Atop each panel were words reflecting increasingly stronger sentiments that one
might hear to degrade and debase some group of “others.” Children lifted the
panel to find words they could use to speak up for the targeted group. The
final panel said, “All (fill in the blank) should die. Underneath that panel
was the phrase: “Too late. You should have spoken up sooner.”
It’s
this exhibit that motivates me to speak up today.
In
my very ordinary brain, the sexual orientation of my children, my nieces, their
friends, or anyone’s seems as much a matter of fact as their shoe size or eye color. It just is what it is, same
as the rest of the cards in the deck that life has dealt them. (I know how glib
this sounds, but hear me out.)
Would
I disown a child because he wears a size 12 not a size 9 sneaker. Would I lose
one minute of sleep about it? Would I evict my daughter because she has hazel irises
and I have brown ones? Would I shed a single tear of sorrow if she announced
she would marry another person with hazel eyes? No, of course not. The very
idea is so nutty it leaves me almost speechless. Almost. Because to not speak
up when any form of discrimination is at play is rather dangerous, isn't it? So,
though I normally flee from conflict like a fly from a swatter, I am entering
the fray because conscience won’t let me stay silent any longer.
I'm
not as clueless or insensitive as this may sounds. OK, I can be insensitive.

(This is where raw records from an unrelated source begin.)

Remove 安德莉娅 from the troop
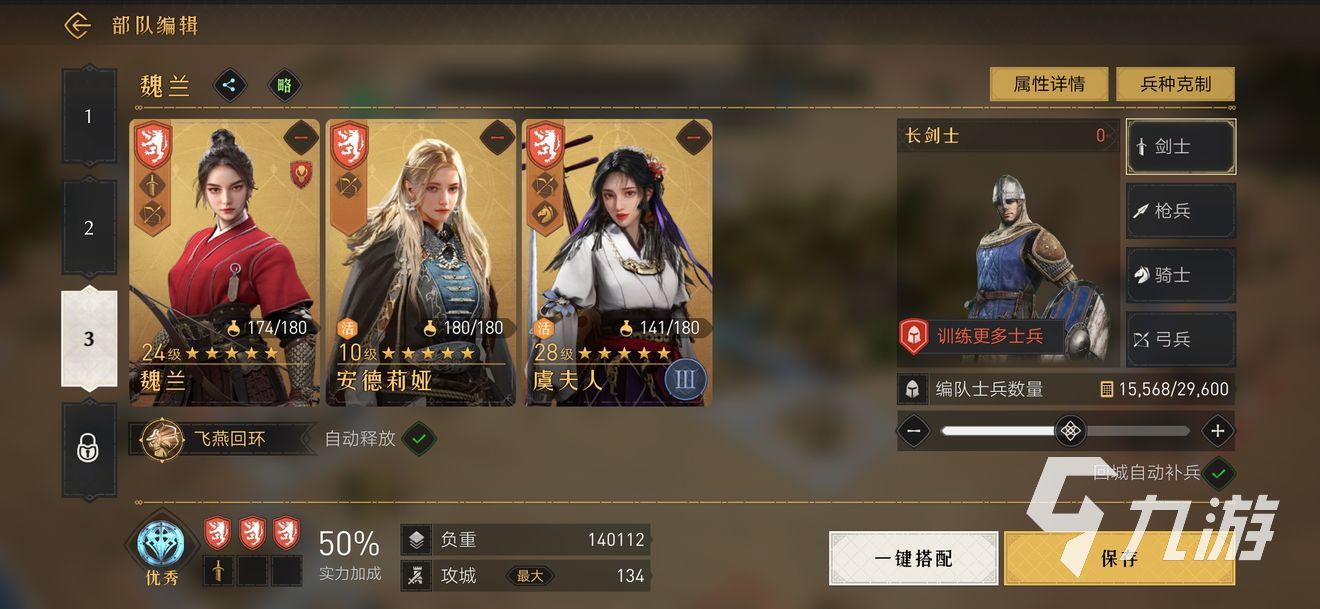The height and width of the screenshot is (609, 1320). 497,138
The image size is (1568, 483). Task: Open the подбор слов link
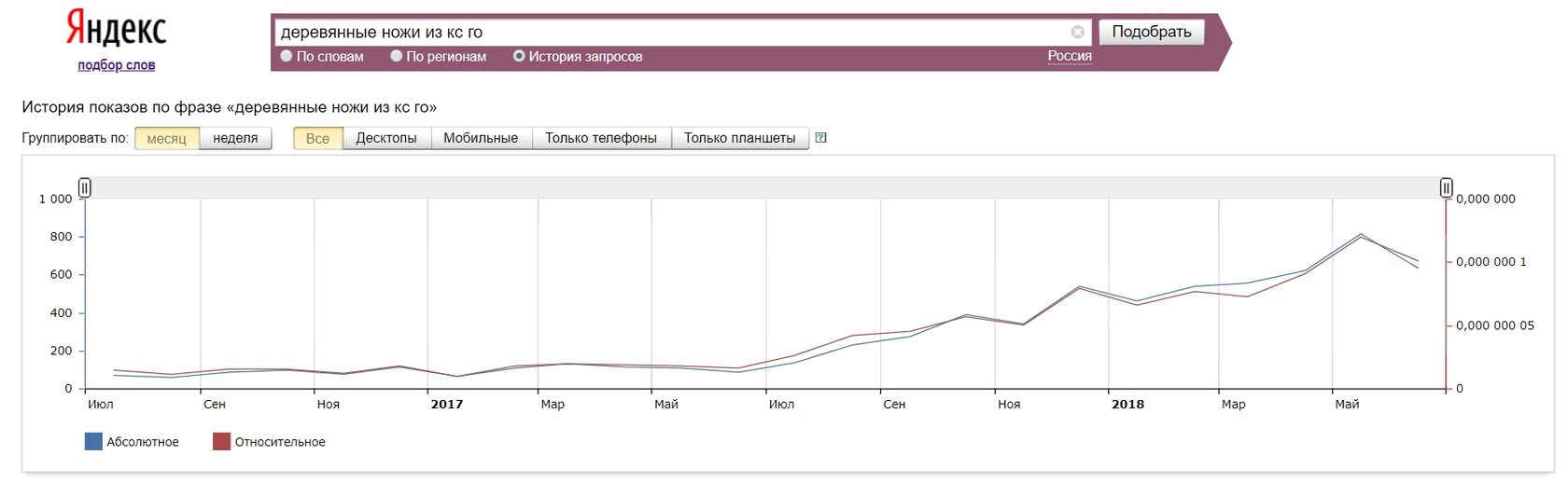[117, 65]
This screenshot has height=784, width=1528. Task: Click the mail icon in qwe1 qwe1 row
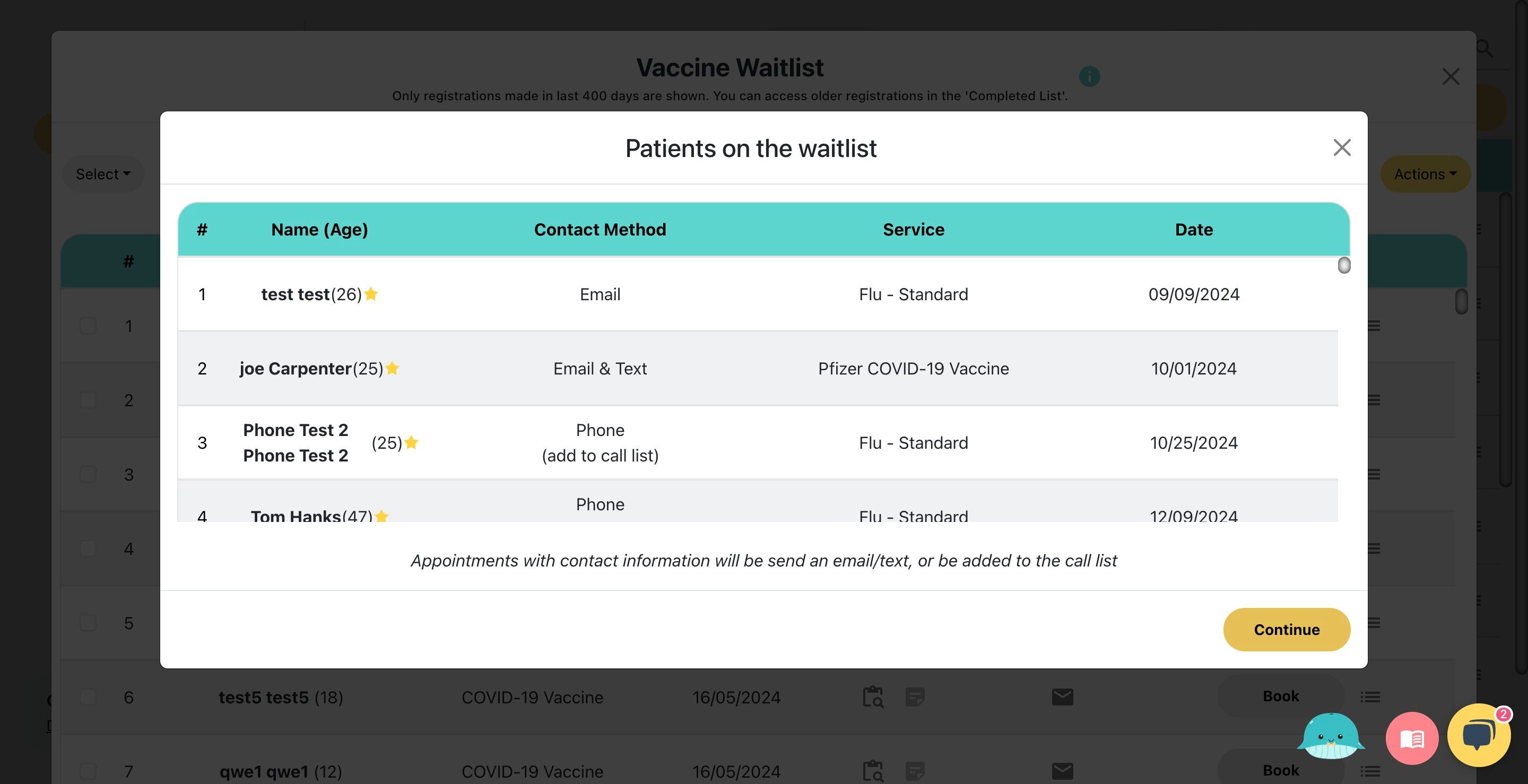click(1062, 771)
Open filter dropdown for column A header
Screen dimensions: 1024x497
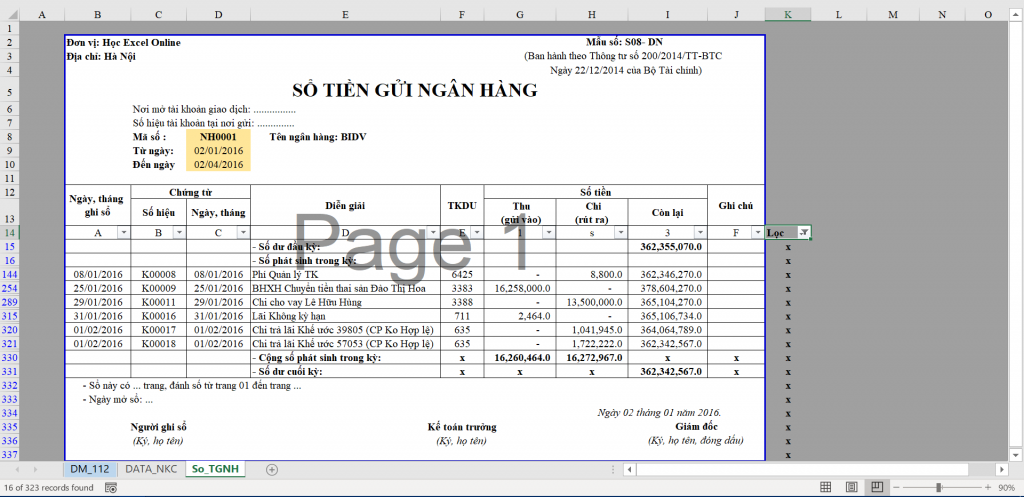point(123,232)
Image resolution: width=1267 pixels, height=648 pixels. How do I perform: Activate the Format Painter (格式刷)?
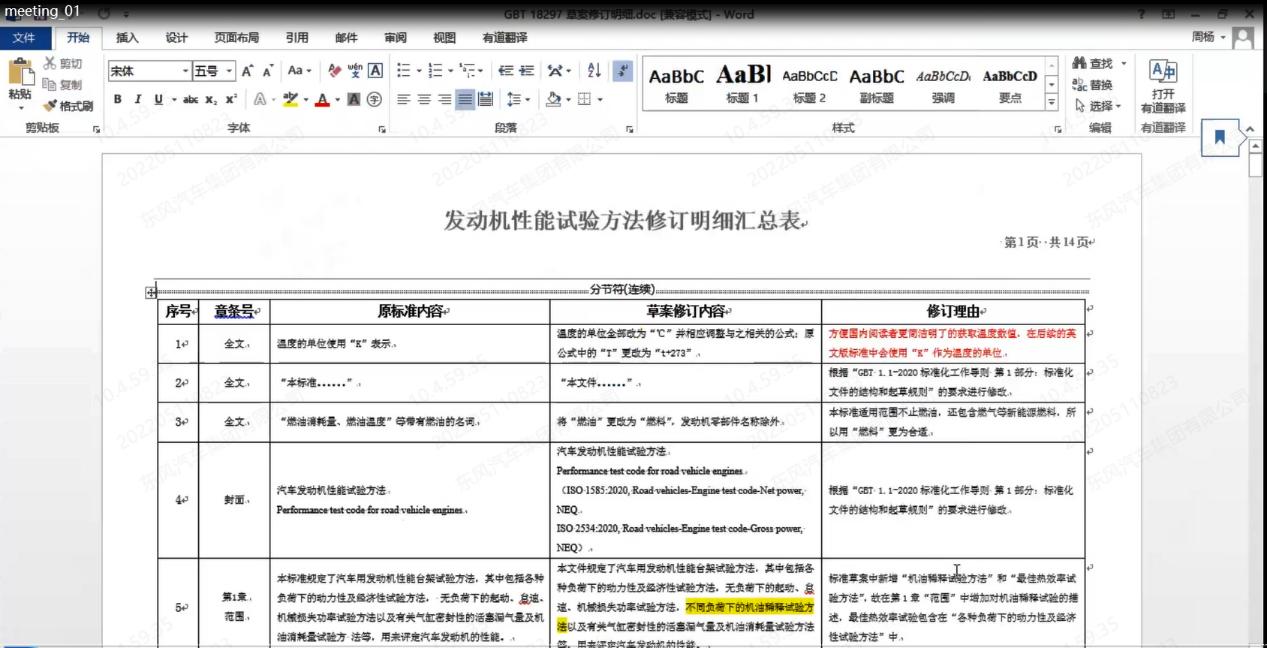coord(67,105)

There was the time when my hetero-then-bisexual-then-legally-married-to-a-transgender-man-whom-she-dated-when-he-was-a-woman
friend chided me for not having a rainbow sticker on my office door to indicate
that I was GLBT-friendly and I just wanted to smack her. But I only smack flies and mosquitoes,
so I put the sticker up. My friend was correct, I conceded, but it just seemed
silly to advertise that I was OK with people who partner with people of their
own gender, as unnecessary as advertising that I’m good with people who
"wear size 12 shoes" or who "have hazel eyes. (It was and still
is necessary, but it maddens me that it is.) I know I still sound glib and I
know how serious the human-rights implications are, but still, hear me out.
What
I don’t grok but clearly see happening is that gender-orientation stirs the
kind controversy that makes people propose constitutional amendments that
codify discrimination, except that I know that fearfulness will always be among
us, and there is some aspect about this matter of fact that taps some serious
fear buttons to the point of serious hostility.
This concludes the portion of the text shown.